Have you seen Spot and Temi out and about last year?
The two robots have played important roles in Singapore’s COVID-19 campaign, from minimizing healthcare workers’ exposure to infected patients to assisting with safe distancing efforts[i]. If they pique your interest, it might be time to consider pursuing a degree in robotics.
Singapore’s robotics industry is growing.
Singapore’s journey toward Sector 4.0 transformation is still on, and the robotics industry is unquestionably one of her stops along the way.
The Singapore government set allocated approximately S$450 million in 2016 to expand the National Robotics Programme, which had been begun the previous year. The program also got SGD 41 million from the Research, Innovation, and Enterprise (RIE) 2020 plan, which will be used to spread robotics technologies across industries such as healthcare, construction, manufacturing, and logistics.
Singapore now has a slew of robotics start-ups, including Eureka Robotics and SESTO Robotics.
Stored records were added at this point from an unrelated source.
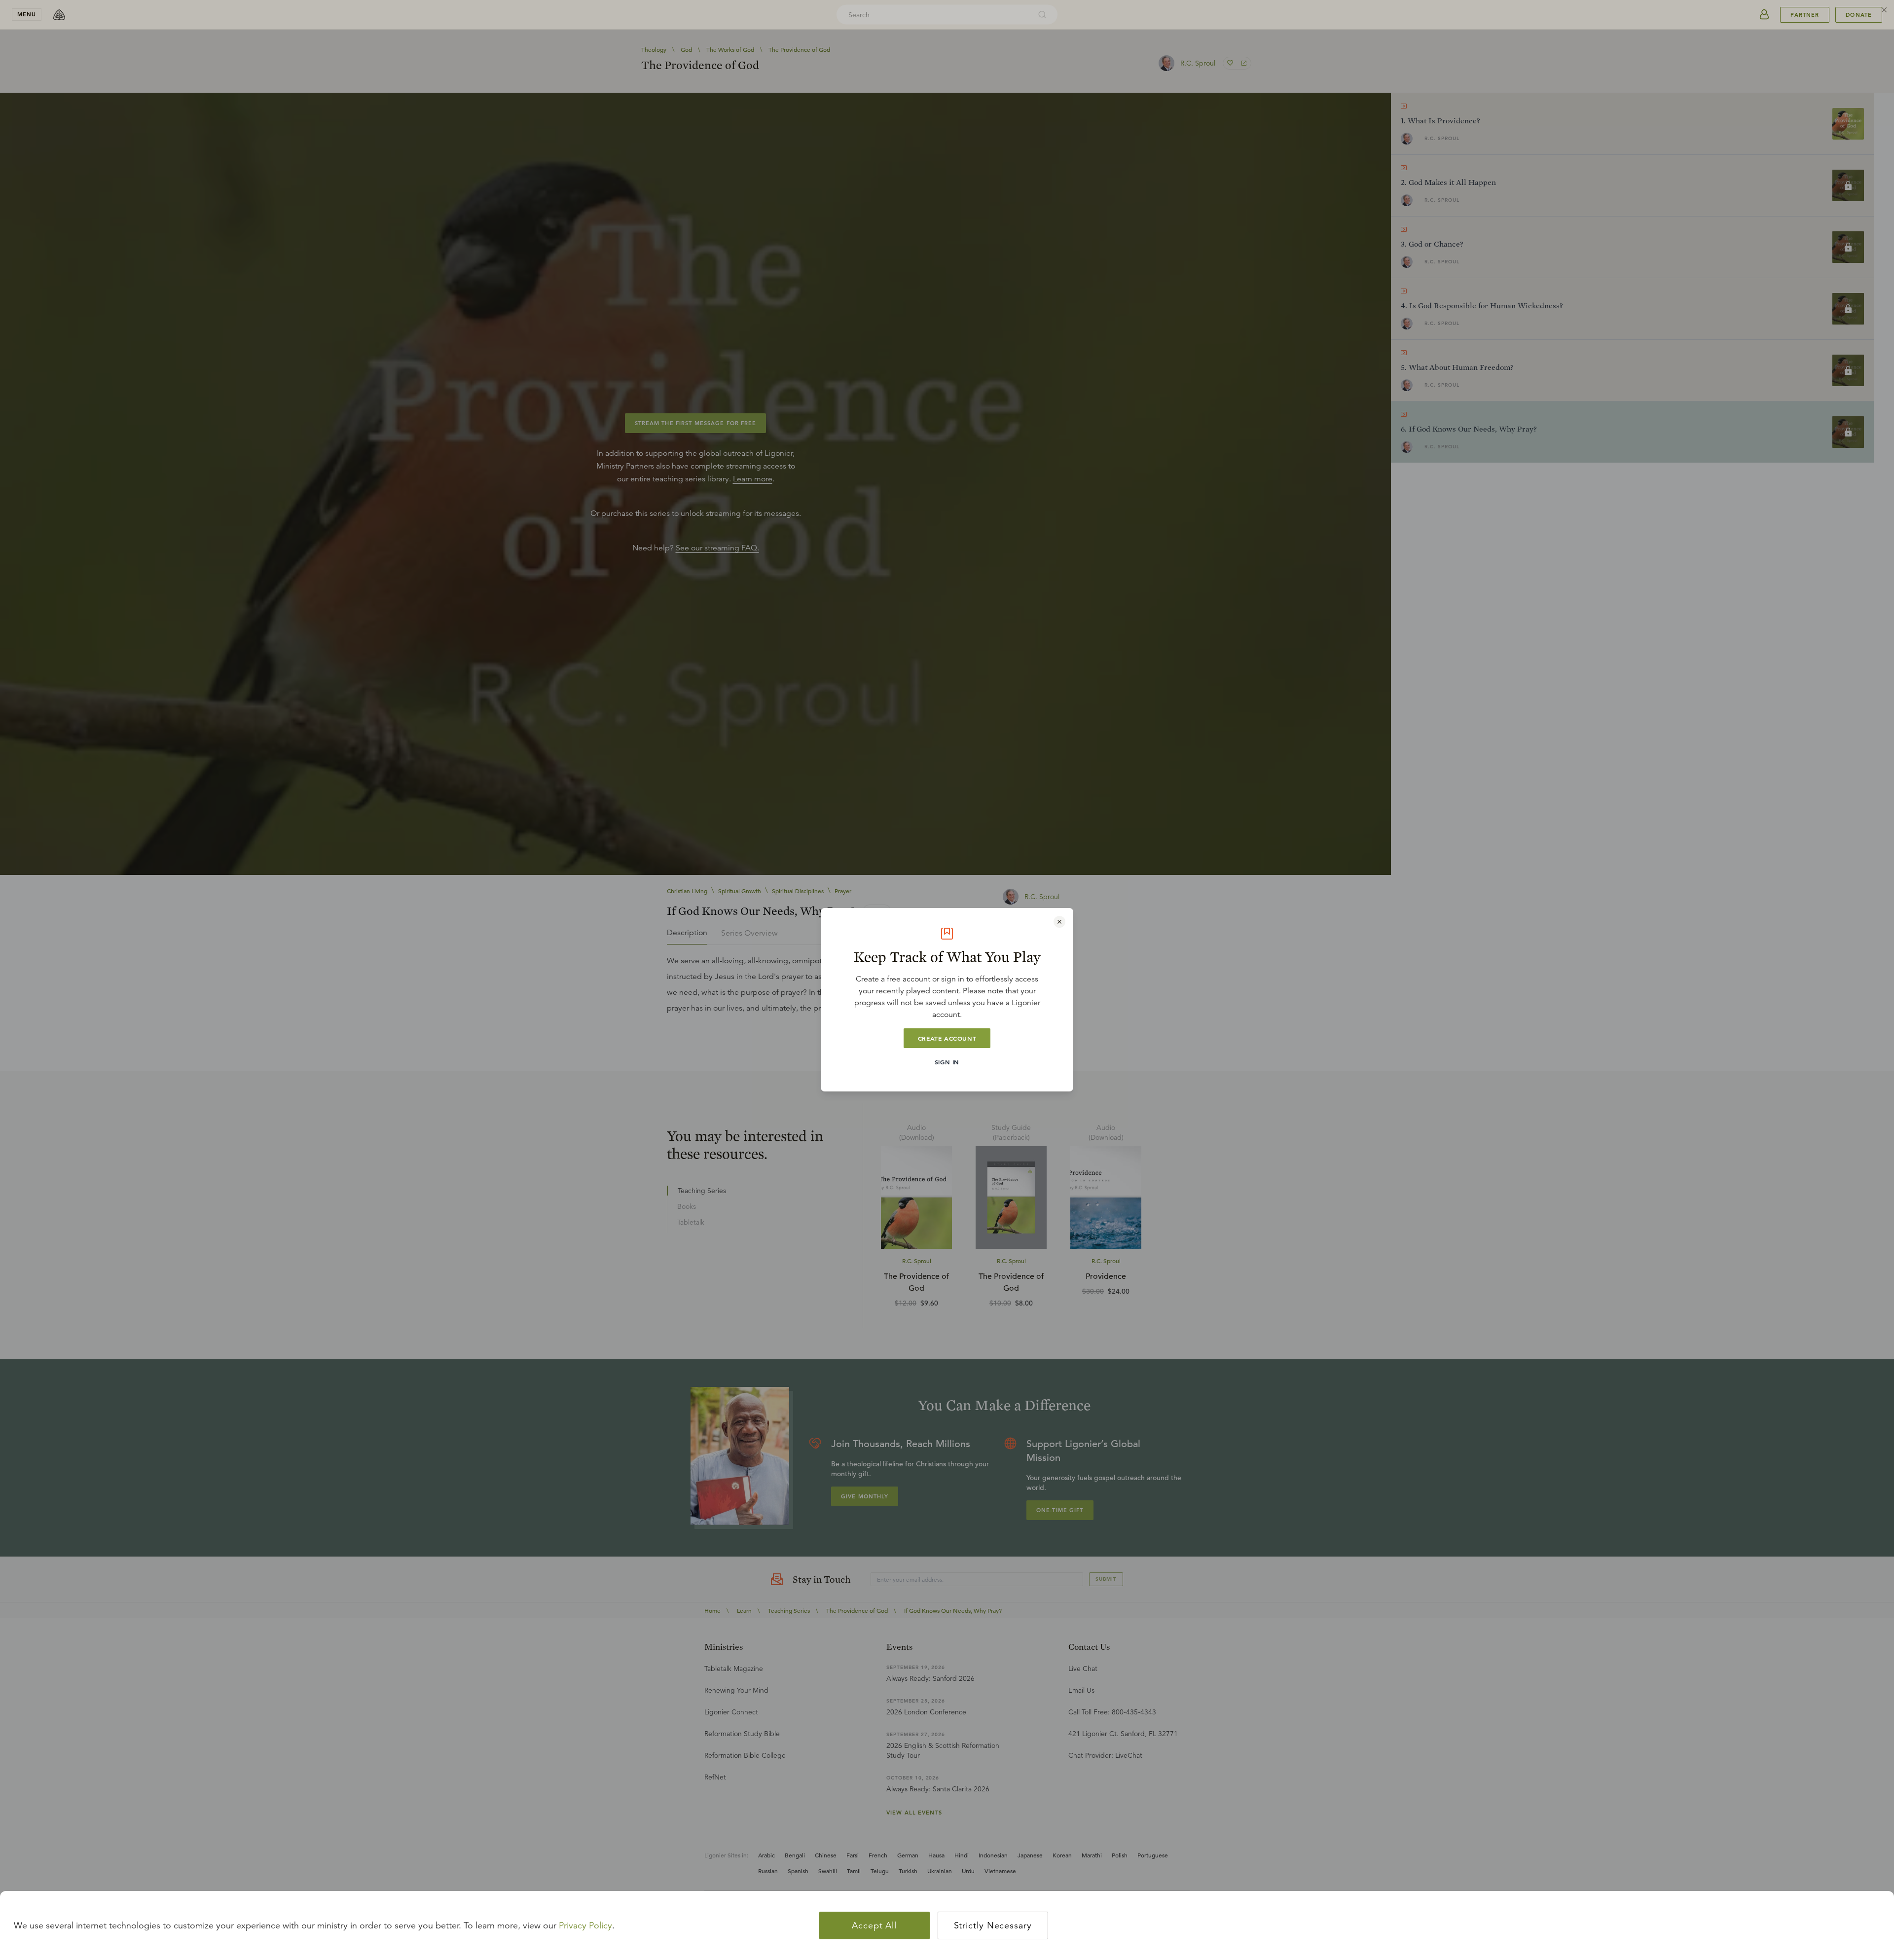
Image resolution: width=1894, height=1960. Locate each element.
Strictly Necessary (993, 1925)
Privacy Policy (585, 1925)
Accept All (874, 1925)
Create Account (947, 1038)
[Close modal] (1059, 922)
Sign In (947, 1062)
The little red dot also houses regional headquarters of market leaders like Universal Robots, as well as the headquarters of tech titans like Dyson, which has promised £2.75 billion to the development of new technologies, including robots.
Ms. Fong Pin Fen, Vice President and Head, Advanced Manufacturing Strategy Group, Economic Development Board, says, “Robotics and automation are significant emphasis areas for Singapore, offering new development prospects and facilitating the transformation of our sectors” (EDB).
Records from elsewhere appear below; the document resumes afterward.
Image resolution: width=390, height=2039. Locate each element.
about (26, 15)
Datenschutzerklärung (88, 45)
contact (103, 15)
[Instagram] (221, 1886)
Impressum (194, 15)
The burgeoning robotics and automation ecosystem, as well as the rapid adoption of robotics technology, which has been expedited by the COVID-19 epidemic, has created a demand for highly-trained robotics workers in this region. To address this need, colleges like the Singapore Institute of Technology (SIT) have established an interesting degree program in Robotics Systems, which focuses on the design and development of service or field robotics systems.
Robotics is a highly interdisciplinary field
Mechanical engineering, electrical and electronic engineering, computer science, programming, psychology, and applied mathematics are all influenced by robotics. Your diverse experience will enable you to become far more dynamic and adaptable, giving you an advantage over your contemporaries in today’s volatile work market
As previously said, robots and robotics systems have a position in a variety of industries, allowing for more job mobility.
The following are just a few of the various professions that a Robotics education can open up for you.
1. Robotics and Automation Engineering
Robotics engineers are responsible for the design, implementation, maintenance, and testing of robots, robotic systems, and the software that controls them. Their responsibilities vary based on the company they work for, and they operate in a variety of industries. Many of these can be found in aerospace, medical, automotive, and even nuclear research, to mention a few fields.
Computer-aided design (CAD) and computer-aided manufacturing (CAM) software, programming, artificial intelligence, and machine learning, as well as statistics and probability, are all skills you’ll need. A bachelor’s degree in robotics systems, or similar, is the bare minimum required to enter the robotics engineering field due to the enormous quantity of technical knowledge required.
2. Robotics Systems Integration
The process of programming industrial robotics systems to conduct automated manufacturing operations is known as robotics systems integration. This enables businesses to improve precision and efficiency in their manufacturing lines and other critical areas while also lowering total production costs.
Industrial robots and collaborative robotics systems that work with humans can both benefit from robotics integration. External robot integrators are frequently used to kickstart the process. They may also integrate existing robotics systems or provide clients with pre-engineered robotics systems as ready-to-use solutions.
Fun fact: In 2019, Singapore had the highest robot density in the manufacturing business in the world, according to the International Federation of Robotics! There were 918 robots for 10,000 employees in the United States, with 855 robots per 10,000 employees in Korea.
Robotics and mechatronics are inextricably intertwined and frequently collide.
Robotics is generally considered a subclass of mechatronics since many robotics systems include mechanical, electrical, and software components. As a result, students studying robotics are exposed to mechatronics expertise — think sensor and signal technology or mechanical engineering — and will be well prepared to work in this industry.
4. Software Engineering
Robots software engineers are needed to create new robotics software as well as troubleshoot existing software. Robotics software engineers must have a strong understanding of electrical technology as well as disciplines like artificial intelligence, machine learning, and computer vision. They should have C++ and Python experience, as well as knowledge of robotics middleware such as the Robot Operating System (ROS) and the Gazebo Simulator.